New Delhi: With a division bench of the Delhi High Court restoring the membership of all 20 Aam Aadmi Party MLAs, citing a violation of the principle of natural justice, the sword of immediate by-elections is no longer hanging over Delhi government now.
In January, Election Commission had recommended that 20 Aam Aadmi Party MLAs embroiled in the office of profit be disqualified, the only option left before them was to challenge the EC order in court.
However, in August 2017, the Delhi High Court had refused to entertain AAP MLAs' plea for staying EC's order, upholding maintainability of the petition.
The ground on which the High Court had quashed the plea was that since EC's proceedings on hearing the central issue of whether the MLAs had indeed held 'office of profit' were yet to begin, there was no scope for a stay.
Now, the case has been referred back to the Election Commission and all the issues starting with what constitutes Office of Profit will be heard again.
This recommendation were made to the President is under Article 103 (1) of the Constitution. It is well settled that under Article 103 (1) of the Constitution, the President has jurisdiction to decide only such question of disqualification to which a sitting legislator becomes subject after his election.
One of the earlier cases of disqualified being sought on account of holding a profit of case was that of Jaswant Singh who was a sitting member of Rajya Sabha, and was also appointed as Special Envoy of the Government of India on 12th June, 1998.
The EC had then observed that the allegations relating to the holding of office of profit by Jaswant Singh pertained to the period prior to his election to the Rajya Sabha and, therefore, raised question of pre-election disqualification, if at all.

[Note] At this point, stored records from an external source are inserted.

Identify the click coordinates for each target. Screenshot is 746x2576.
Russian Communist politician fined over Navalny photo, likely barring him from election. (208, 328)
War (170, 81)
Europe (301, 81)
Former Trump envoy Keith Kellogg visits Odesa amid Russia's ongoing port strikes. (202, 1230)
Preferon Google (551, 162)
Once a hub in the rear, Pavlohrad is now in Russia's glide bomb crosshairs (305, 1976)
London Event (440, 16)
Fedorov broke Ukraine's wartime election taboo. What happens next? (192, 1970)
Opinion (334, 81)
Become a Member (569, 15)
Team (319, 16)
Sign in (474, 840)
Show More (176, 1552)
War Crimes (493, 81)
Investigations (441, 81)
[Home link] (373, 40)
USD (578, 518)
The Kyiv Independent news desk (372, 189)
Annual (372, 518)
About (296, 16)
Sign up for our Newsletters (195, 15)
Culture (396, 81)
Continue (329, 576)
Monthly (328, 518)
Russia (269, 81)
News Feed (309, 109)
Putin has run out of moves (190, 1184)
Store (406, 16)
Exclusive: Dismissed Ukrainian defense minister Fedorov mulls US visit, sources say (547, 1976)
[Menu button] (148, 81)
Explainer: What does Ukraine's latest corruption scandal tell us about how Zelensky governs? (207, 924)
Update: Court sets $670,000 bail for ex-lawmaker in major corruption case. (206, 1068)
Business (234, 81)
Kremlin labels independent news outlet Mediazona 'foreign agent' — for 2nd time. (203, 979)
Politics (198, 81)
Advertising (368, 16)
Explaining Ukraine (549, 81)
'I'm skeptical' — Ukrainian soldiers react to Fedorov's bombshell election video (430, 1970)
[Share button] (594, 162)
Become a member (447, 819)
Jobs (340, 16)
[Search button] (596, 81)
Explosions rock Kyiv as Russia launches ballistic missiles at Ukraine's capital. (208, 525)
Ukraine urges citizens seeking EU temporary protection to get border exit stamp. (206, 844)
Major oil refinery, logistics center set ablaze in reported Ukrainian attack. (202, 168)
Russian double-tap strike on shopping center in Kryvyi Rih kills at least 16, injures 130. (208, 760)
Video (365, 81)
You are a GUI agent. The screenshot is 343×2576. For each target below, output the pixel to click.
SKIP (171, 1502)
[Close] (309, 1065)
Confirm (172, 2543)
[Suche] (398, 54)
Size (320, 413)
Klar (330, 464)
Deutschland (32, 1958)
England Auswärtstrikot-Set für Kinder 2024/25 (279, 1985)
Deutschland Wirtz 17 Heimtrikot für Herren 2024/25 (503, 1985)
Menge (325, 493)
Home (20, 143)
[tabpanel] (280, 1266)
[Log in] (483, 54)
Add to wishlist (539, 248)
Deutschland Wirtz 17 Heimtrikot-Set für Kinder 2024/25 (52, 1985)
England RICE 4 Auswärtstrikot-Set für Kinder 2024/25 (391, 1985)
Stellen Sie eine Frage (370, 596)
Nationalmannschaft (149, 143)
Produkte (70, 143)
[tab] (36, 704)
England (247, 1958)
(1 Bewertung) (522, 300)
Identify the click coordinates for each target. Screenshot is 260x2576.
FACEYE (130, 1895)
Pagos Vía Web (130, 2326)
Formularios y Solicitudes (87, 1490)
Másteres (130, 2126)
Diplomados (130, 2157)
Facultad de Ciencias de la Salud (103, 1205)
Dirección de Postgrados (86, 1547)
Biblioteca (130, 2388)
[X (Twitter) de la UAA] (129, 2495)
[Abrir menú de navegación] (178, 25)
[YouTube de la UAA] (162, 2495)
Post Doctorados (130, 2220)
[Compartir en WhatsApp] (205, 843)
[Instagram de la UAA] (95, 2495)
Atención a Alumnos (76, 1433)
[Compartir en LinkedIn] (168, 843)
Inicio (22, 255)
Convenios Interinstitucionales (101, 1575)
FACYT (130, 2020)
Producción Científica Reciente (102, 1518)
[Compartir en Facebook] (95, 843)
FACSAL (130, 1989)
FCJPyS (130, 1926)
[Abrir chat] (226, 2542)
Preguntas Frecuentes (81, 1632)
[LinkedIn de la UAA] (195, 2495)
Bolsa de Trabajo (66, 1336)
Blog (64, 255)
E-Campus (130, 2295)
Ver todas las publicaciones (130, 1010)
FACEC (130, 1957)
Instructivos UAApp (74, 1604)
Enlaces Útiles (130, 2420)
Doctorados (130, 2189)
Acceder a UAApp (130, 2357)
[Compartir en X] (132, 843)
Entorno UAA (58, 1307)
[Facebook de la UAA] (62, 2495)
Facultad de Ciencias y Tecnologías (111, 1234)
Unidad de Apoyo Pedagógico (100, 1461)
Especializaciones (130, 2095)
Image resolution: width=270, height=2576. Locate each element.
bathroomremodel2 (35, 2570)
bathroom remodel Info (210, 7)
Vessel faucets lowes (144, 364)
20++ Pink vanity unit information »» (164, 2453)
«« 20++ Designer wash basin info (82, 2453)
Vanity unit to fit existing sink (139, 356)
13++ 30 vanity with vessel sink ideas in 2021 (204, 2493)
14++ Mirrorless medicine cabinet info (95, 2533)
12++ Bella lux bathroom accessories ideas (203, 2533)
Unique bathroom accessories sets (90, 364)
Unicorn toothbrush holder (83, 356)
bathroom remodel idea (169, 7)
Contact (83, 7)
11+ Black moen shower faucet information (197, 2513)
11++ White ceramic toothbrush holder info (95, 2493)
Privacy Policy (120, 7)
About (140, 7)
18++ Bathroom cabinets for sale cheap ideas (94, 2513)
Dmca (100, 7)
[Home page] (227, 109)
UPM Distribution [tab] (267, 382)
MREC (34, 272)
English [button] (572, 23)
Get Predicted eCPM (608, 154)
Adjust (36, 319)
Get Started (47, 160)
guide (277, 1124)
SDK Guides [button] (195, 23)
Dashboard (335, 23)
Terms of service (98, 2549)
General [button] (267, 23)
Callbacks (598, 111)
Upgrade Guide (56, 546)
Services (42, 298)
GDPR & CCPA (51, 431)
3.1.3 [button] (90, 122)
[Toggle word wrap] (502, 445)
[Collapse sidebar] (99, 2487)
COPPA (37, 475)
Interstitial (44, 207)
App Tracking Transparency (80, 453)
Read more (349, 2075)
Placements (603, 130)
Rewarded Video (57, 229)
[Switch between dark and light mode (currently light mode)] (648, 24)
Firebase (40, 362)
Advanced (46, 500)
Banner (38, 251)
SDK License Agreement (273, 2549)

The Commission said that such question of pre-election disqualification could not be raised before the President under Article 103 (1) of the Constitution and the Commission also had no jurisdiction to inquire into such a question. Hence, Singh was not disqualified.
Holding an office of profit had also led to Jaya Bachchan's expulsion from the Rajya Sabha, because she was also the chairperson of the Uttar Pradesh Film Development Council, which was deemed to be an office of profit.
Article 102 (1)(A) of the Indian Constitution bars an MP or an MLA from holding any office of profit under the Government of India or in any state other than an office declared by the Parliament by law as not disqualifying its holder.
There have also been petitions which had earlier been filed for the disqualification of Lok Sabha Speaker Somnath Chatterjee (Chairman of Sriniketan-Santinikatan Development Authority), Union Minister T Subbirami Reddy (Chairman, Tirumala Tirupati Devasthanam), senior Congress leader Karan Singh (ICCR), nominated Rajya Sabha member Kapila Vatsyayan and V K Malhotra (former president of the All India Council of Sports).
However, now in this case with the EC sending a positive recommendation to the president on disqualification of 20 AAP MLAs, the only remedy lies with challenging it in the higher courts.
The issue in front of the Election Commission was whether the office of Parliamentary Secretary in the GNCTD, 1991 constitutes an ‘office of profit’. Article 191 of the Constitution has not defined what an ‘office of profit’ is, paving the way to the courts to lay down the law.
The entire issue came into existence when on March 13, 2015, the Arvind Kejriwal government passed an order appointing 21 MLAs as parliamentary secretaries. This was challenged by advocate Prashant Patel who petitioned President Pranab Mukherjee on June 19, 2015, that these MLAs were now holding ‘office of profit’ and should be disqualified.